Each stage shows role, state, input artifact, output artifact, current activity, elapsed time, and recent trace.
Codex, Claude Code, and Gemini CLI readiness is detected at startup and remains pinned on the main control deck for the whole run, including installed/missing and logged-in/ready state.
Handoffs are displayed as a trail under the pipeline so the execution order stays clear.
A quantified task ledger is displayed under the pipeline. Claude writes HARNESS_TASKS.tsv with fine-grained tasks, owners, statuses, titles, and acceptance evidence; agents update the board by printing CLAIM TASK <id> and DONE TASK <id>.

The main terminal is a pinned control deck. It refreshes in place, shows the hierarchy, current owner, task progress bars, handoffs, and the pixel puppy location, but it does not scroll raw worker logs. Claude and Codex are also prompted to emit structured progress lines such as PROGRESS: PLAN, PROGRESS: CODE, PROGRESS: TEST, and PROGRESS: FIX; worker terminals render these with distinct symbols so planning, coding, testing, and repair work are easy to scan. Execution is task-ledger driven by default: Claude must write HARNESS_TASKS.tsv, Harness normalizes owners, sends Codex only the codex implementation queue, sends Gemini the gemini review queue, and keeps harness verification tasks for self-check/QA/summary. Codex claims and completes quantified tasks one by one, which keeps the build anchored to small verifiable units instead of a single vague request. Execution is also acceptance-first by default: Claude must write HARNESS_ACCEPTANCE.md with Given/When/Then scenarios, automated checks, manual QA checks, edge cases, and regressions. Codex is instructed to encode tests and self_check.sh before or alongside feature code, and Gemini reviews the result against that acceptance contract. Execution is demo-first in interactive runs: Claude writes HARNESS_QUESTIONNAIRE.md, HARNESS_QUESTIONNAIRE.tsv, HARNESS_STYLE_OPTIONS.md, and HARNESS_DEMO_PLAN.md; Harness opens browser pages for the questionnaire, demo style selection, demo confirmation, and iteration choice. The pages support Chinese/English UI switching and are choice-based, so the workflow does not require terminal typing. Every demo must expose a working local or LAN URL through HARNESS_DEMO_URL.md; screenshots, source files, or prose alone are not enough. When output is captured by Codex, CI, or a redirected file, the same board events are printed as compact [aih] status lines so the terminal stays readable.
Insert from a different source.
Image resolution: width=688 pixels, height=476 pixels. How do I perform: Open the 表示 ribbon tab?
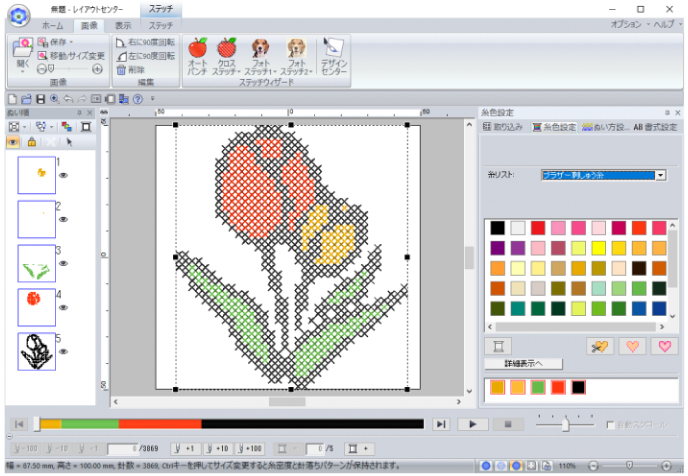point(123,26)
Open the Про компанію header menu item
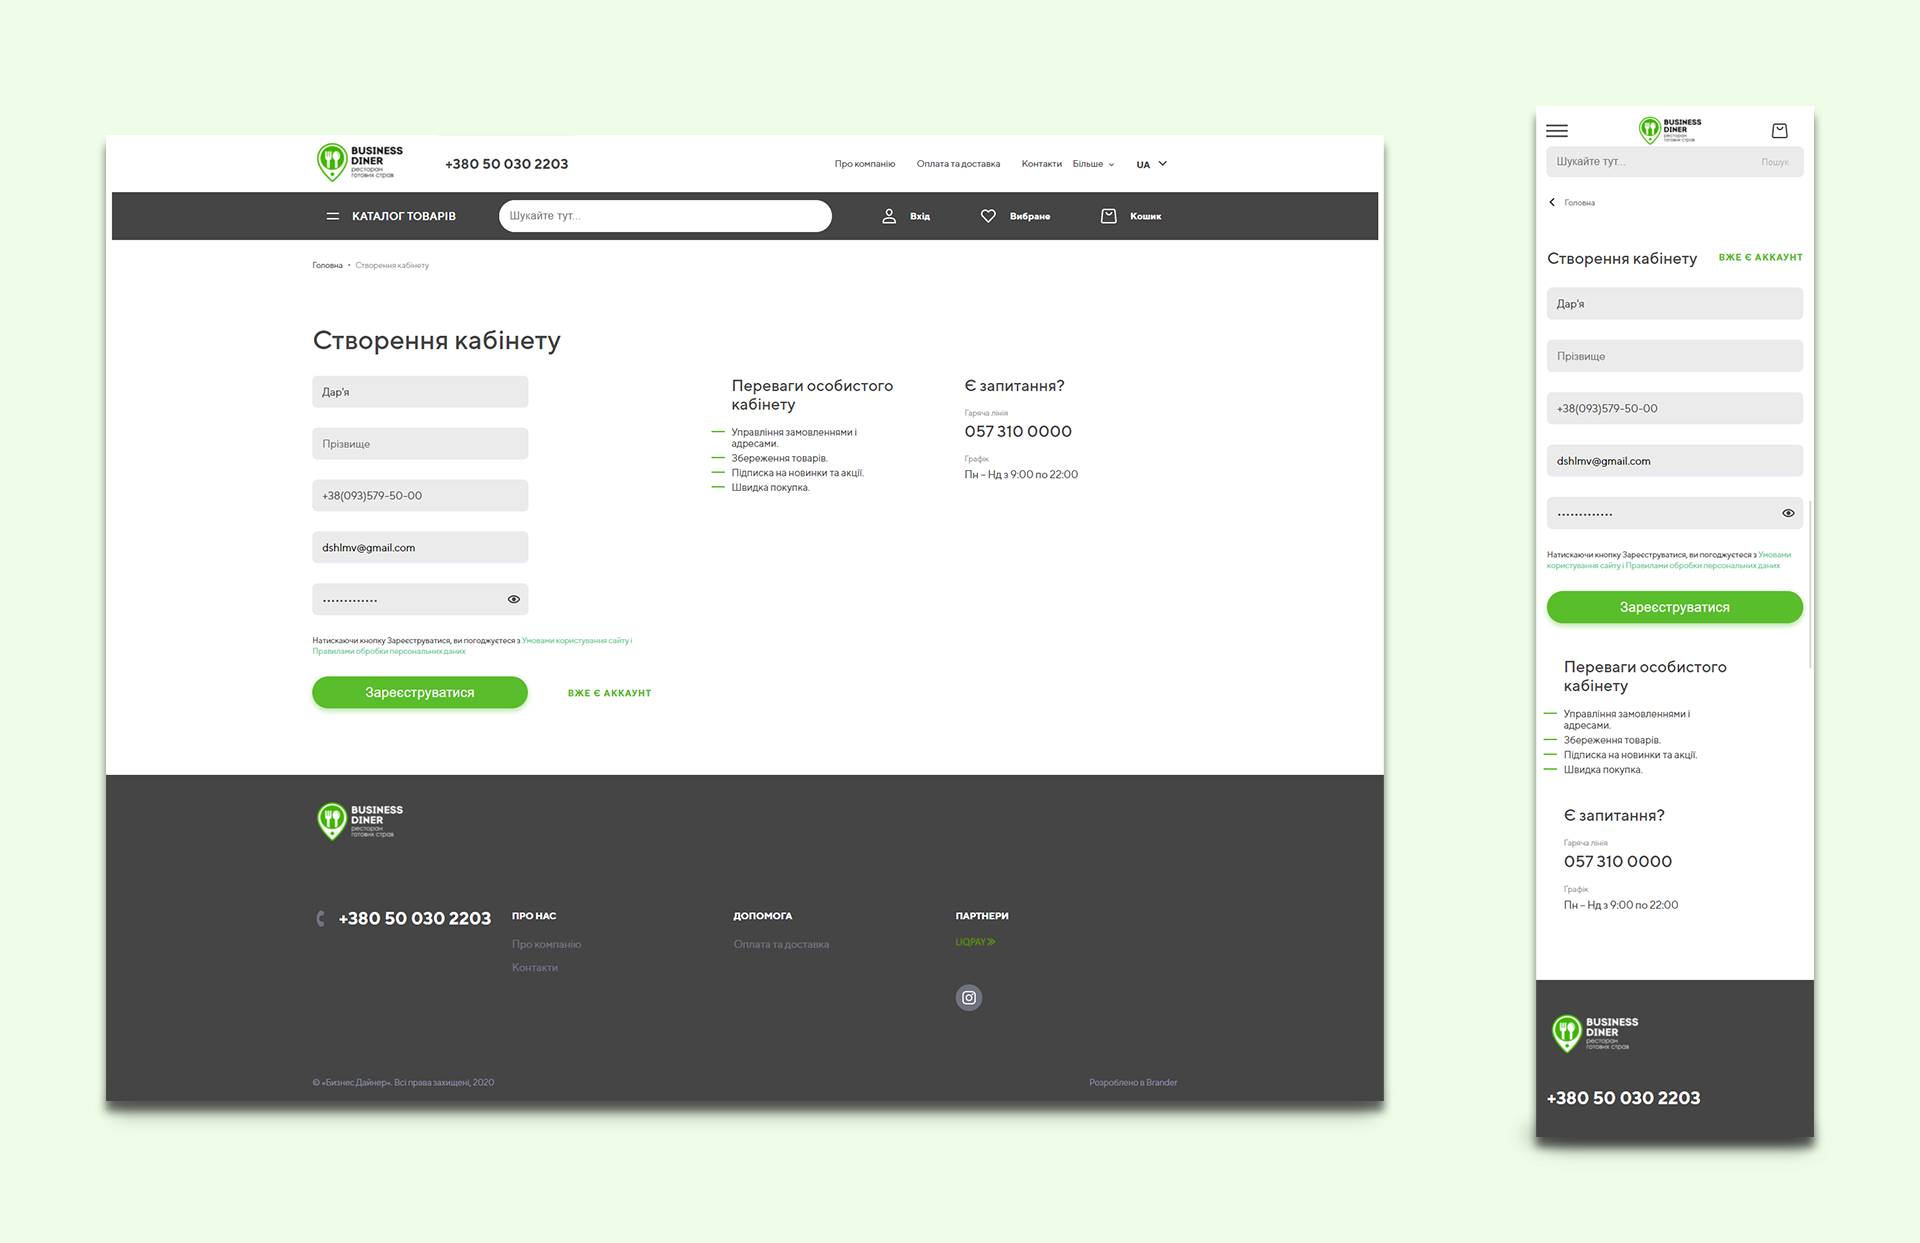The image size is (1920, 1243). [864, 164]
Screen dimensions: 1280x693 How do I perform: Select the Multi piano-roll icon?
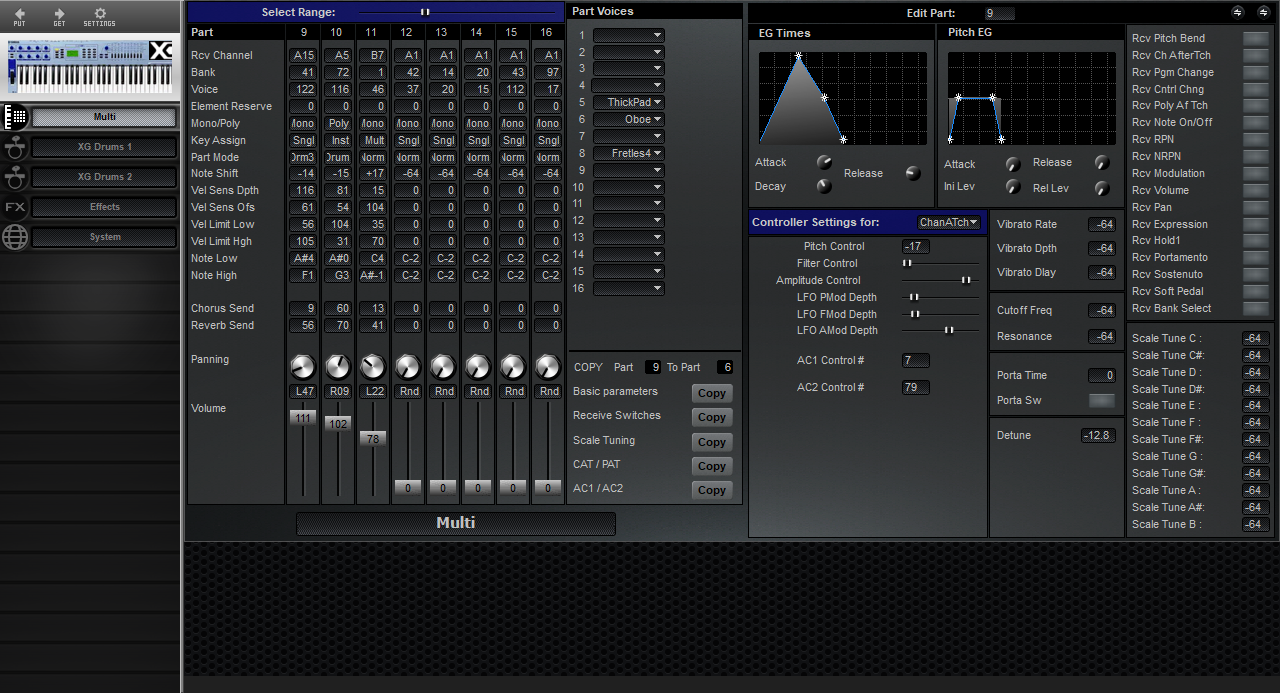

By default on macOS, Harness opens one worker Terminal per active agent. These windows tail files such as logs/<run>.claude.log, logs/<run>.codex.log, logs/<run>.gemini.log, and logs/<run>.harness.log; each worker log is formatted with a colored title, table-like rows, progress bars, heartbeats, task markers, and an end summary. The pixel puppy appears in the active worker terminal and disappears after that worker finishes. Use --no-agent-terminals for quiet runs.

Press Ctrl+C to interrupt. Partial files are kept, and Harness writes an INTERRUPTED summary with the project and log paths.

Frontend QA And Repair Loop

For frontend projects, --qa writes HARNESS_QA.md and checks common generated-app failures:

missing or broken local asset references
unlabeled buttons and form controls
JavaScript syntax errors when node is available
missing event-handler wiring
missing responsive CSS signals
obvious mobile overflow fixed widths
missing run instructions in README

Use --fix-rounds 1 or higher to let Codex repair failures and then rerun self_check.sh, QA, and review.

Generated Project Contract

Each generated project should include:

README.md
HARNESS_PROMPT.md
HARNESS_QUESTIONNAIRE.md
HARNESS_QUESTIONNAIRE.tsv
HARNESS_QUESTIONNAIRE_FORM.html
HARNESS_STYLE_OPTIONS.md
HARNESS_STYLE_OPTIONS_FORM.html
HARNESS_DEMO_PLAN.md
HARNESS_DEMO_CONFIRM.html
HARNESS_DEMO_URL.md
HARNESS_ACCEPTANCE.md
HARNESS_SUMMARY.md
HARNESS_RUN.json
self_check.sh
source files
dependency files when needed

Planned Local Layout

bin/
  aih
Cargo.toml
src/
  main.rs
  board.rs
  tasks.rs
templates/
  build_prompt.md
projects/
logs/
docs/
third_party/

Current Planning Document

See docs/IMPLEMENTATION_PLAN.md for the first implementation plan.